I'm looking for the correct driver for a WiFi dongle on a Win 7 32 bit system.

The only label on the dongle is "802.11n"
I believe that the manufacturer is Mediatek or Realtek (one driver file is labeled MTK, the other is Realtek)

The hardware ID is: usb/vid_148f&pid_7601&rev_0000

The dongle (off eBay) came with a DVD disk with drivers but they don't work. In Device Manager, there is a yellow exclamation point.

I've searched the net (with this hardware ID) and have a number of hits that offer a variety of different files that are supposed to be the correct driver. However, they are all "exe" files and are a variety of sizes. That makes me very suspicious. The descriptions of these files also quote different OEMs and chipsets.
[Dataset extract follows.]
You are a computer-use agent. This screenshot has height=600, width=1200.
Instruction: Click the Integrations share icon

Can anyone help me sort out this confusion?


----------



## SpywareDr (Jun 15, 2013)

FWIW, new ones are $3.99 (USD) and that includes shipping: https://www.newegg.com/Product/Prod...730&cm_re=usb_wifi-_-9SIABV76009730-_-Product


----------



## steve32mids (Jun 27, 2012)

https://www.mediatek.com/products/broadbandWifi/rt2870

mediatek drivers

realtek normally do ethernet drivers without knowing your motherboard make and model number, this driver is for Lan/ethernet drivers also they do sound drivers.

CPU-Z | Softwares | CPUID

download cpu z it will tell you your motherboard make and model number.
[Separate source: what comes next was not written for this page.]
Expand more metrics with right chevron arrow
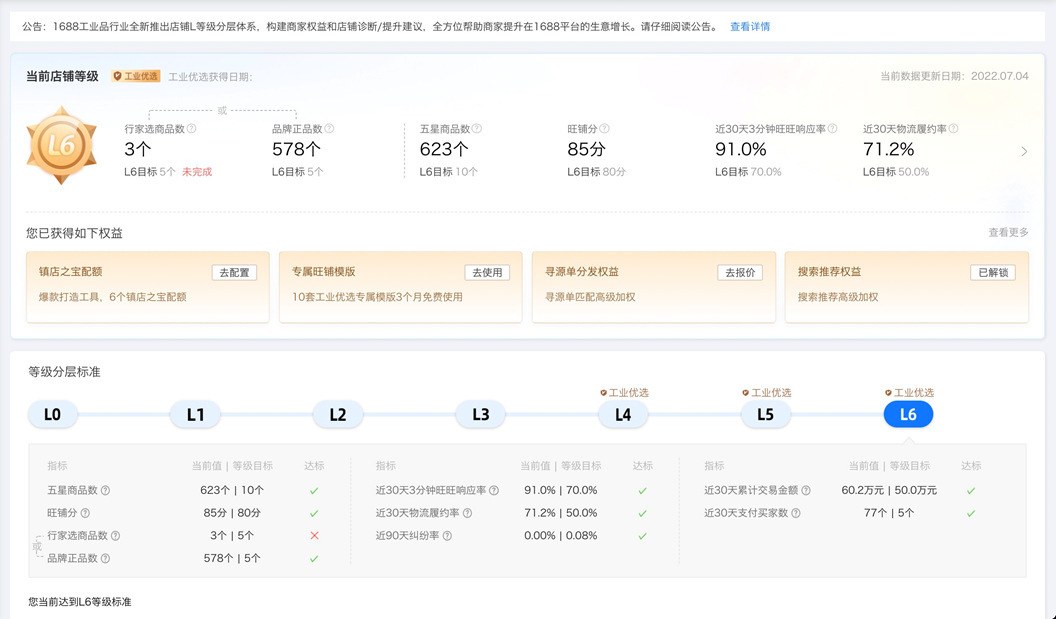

After Installing it run it then click on the mainboard tab it will tell you the make and model number.


----------



## dss_cottage (Jul 31, 2009)

steve32mids said:


> https://www.mediatek.com/products/broadbandWifi/rt2870
> 
> mediatek drivers
> 
> ...


Maybe I'm misunderstanding your post but....
I'm trying to find the correct driver for a *Wifi dongle* not an ethernet card inside the computer. As such, I don't think that the model number of the motherboard makes any difference.


----------



## dss_cottage (Jul 31, 2009)

SpywareDr said:


> FWIW, new ones are $3.99 (USD) and that includes shipping: https://www.newegg.com/Product/Prod...730&cm_re=usb_wifi-_-9SIABV76009730-_-Product


That's exactly what I have purchased but the drivers that came with it don't seem to work. If I'm unable to find the correct drivers, I'll probably buy a different dongle. They are so cheap that I wouldn't be losing very much.


----------



## JimE (Apr 16, 2009)

Stick with a name brand model and you will have better support and an actual website with drivers and software.


----------